The study was approved on 19th of January 2021, by the regional Ethical Committee of Southern Denmark (Approval ID: 2021200-1) in the Region of Southern Denmark. All individuals participating were instructed about the study orally and in writing and participated voluntarily. Written informed consent was obtained from all participating subjects. All data were anonymized, and confidentiality reserved with limited access of data analysts. The study fully obeys with the seventh revision of Declaration of Helsinki, 2013. Authorship responsibilities have been consistent with authorship guidelines published by the International Committee of Medical Journal Editors (ICMJE).

Results

Patient data demographics

For the three original datasets (see “Methods” “Danish clinical study I”, “Spanish clinical study”, and “Danish clinical study II” Sections), which were originally collected during this study, characteristics of included patients (age, sex, COVID-19 symptoms at time of testing) and the underlying diseases are presented in Table 2. For a narrative description of datasets, see Supplementary Material.

Table 2 Patient characteristics and their medical conditions upon arrival at the emergency room. ER, emergency rooms.

Full size table

Machine learning results in AI-integrated risk assessment

We compared 15 machine learning algorithms (see Table S1 of Supplementary Material), in terms of how well they can correctly predict/classify the unseen data.

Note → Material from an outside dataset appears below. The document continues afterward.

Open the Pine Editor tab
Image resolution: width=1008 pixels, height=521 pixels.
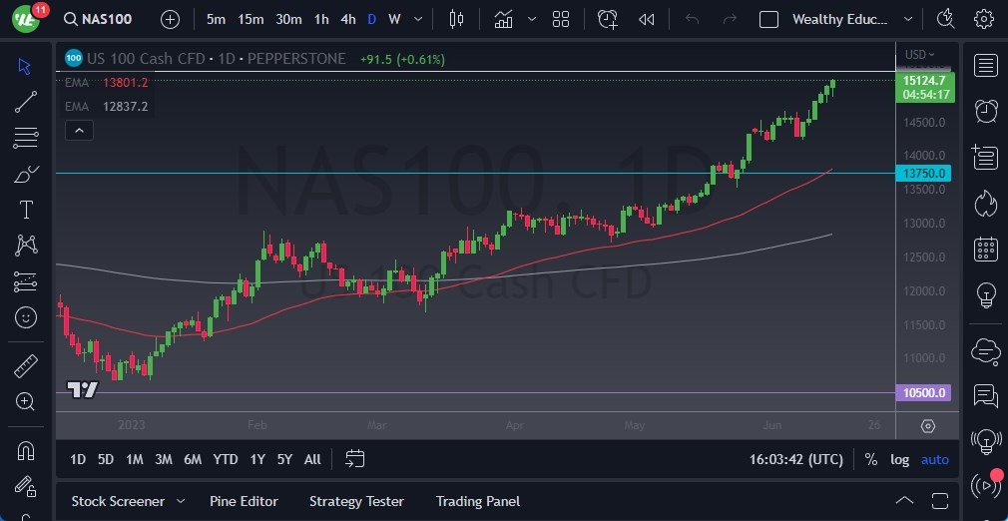[x=244, y=501]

We found that the ensemble and gradient boosting model categories, like CatBoost, light gradient boosting machine (LightGBM), and extreme gradient boosting (XGBoost), can predict the clinical diagnosis with the highest accuracy. CatBoost had the best accuracy (80.14%), followed by LightGBM (80.09%), and XGBoost (79.54%). The machine learning algorithms were mainly comparable in terms of accuracy ranging from 80.1 to 78.5% (excluding the quadratic discriminant analysis and the Naive Bayes classifier). We obtained an accuracy of 81.38% from the feed-forward neural network (FFN) Keras model which was superior to the ML models.

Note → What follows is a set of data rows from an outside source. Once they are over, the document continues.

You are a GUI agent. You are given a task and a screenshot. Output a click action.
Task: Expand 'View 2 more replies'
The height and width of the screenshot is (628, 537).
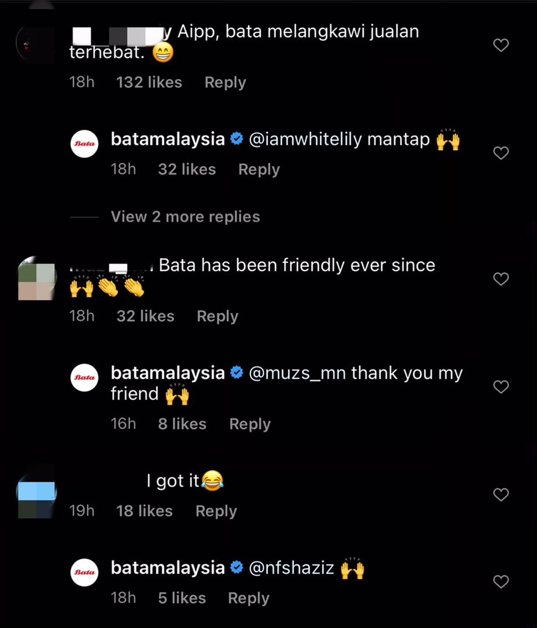pyautogui.click(x=185, y=217)
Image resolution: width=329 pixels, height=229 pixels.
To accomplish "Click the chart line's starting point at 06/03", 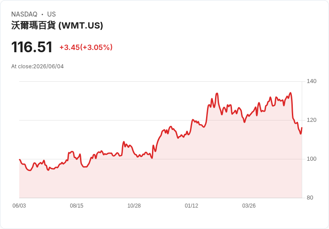I will [20, 160].
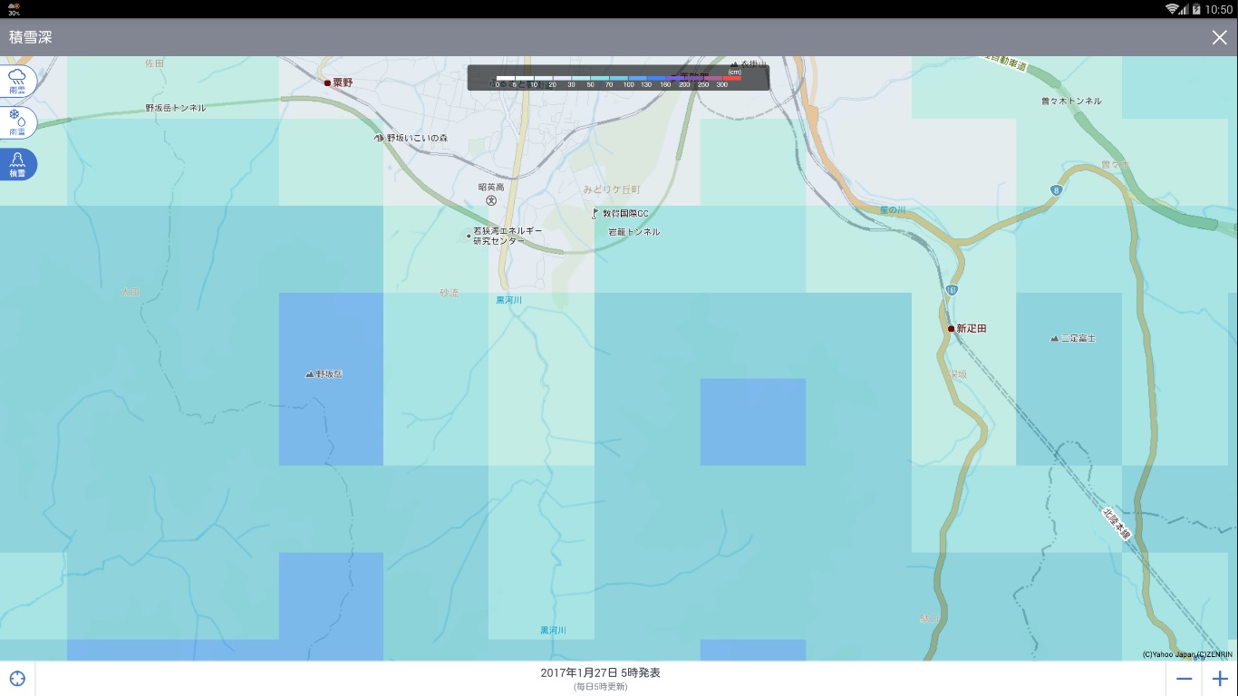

During the development of the AIP, we aimed to minimize the false negatives (i.e., high sensitivity). Specificity, however, was of less importance due to the guaranteed gold-standard detection of false positives during the step of individual retests (i.e., after a pool became positive). Hence, we searched for ML algorithms that provided a favorable precision-recall trade-off with a bias over recall. Considering among the ML models with reasonable accuracy, the support vector machine (SVM) had the highest recall of 84.6% followed by ridge classifier, linear discriminant analysis (LDA), and Logistic Regression (LR). The ROC-AUC was highest for gradient boosting classifier (ROC-AUC = 0.868, F1 = 68.0%), CatBoost (ROC-AUC = 0.864, F1 = 67.1%), Ada Boost Classifier (ROC-AUC = 0.859, F1 = 67.8%), and LR (ROC-AUC = 0.853, F1 = 67.7%). Based on the metrics presented, we selected LR as the ML of the AIP clinical tool (see Discussion for more). In the Supplementary Material, we have also provided the training details of the MLs and FNN.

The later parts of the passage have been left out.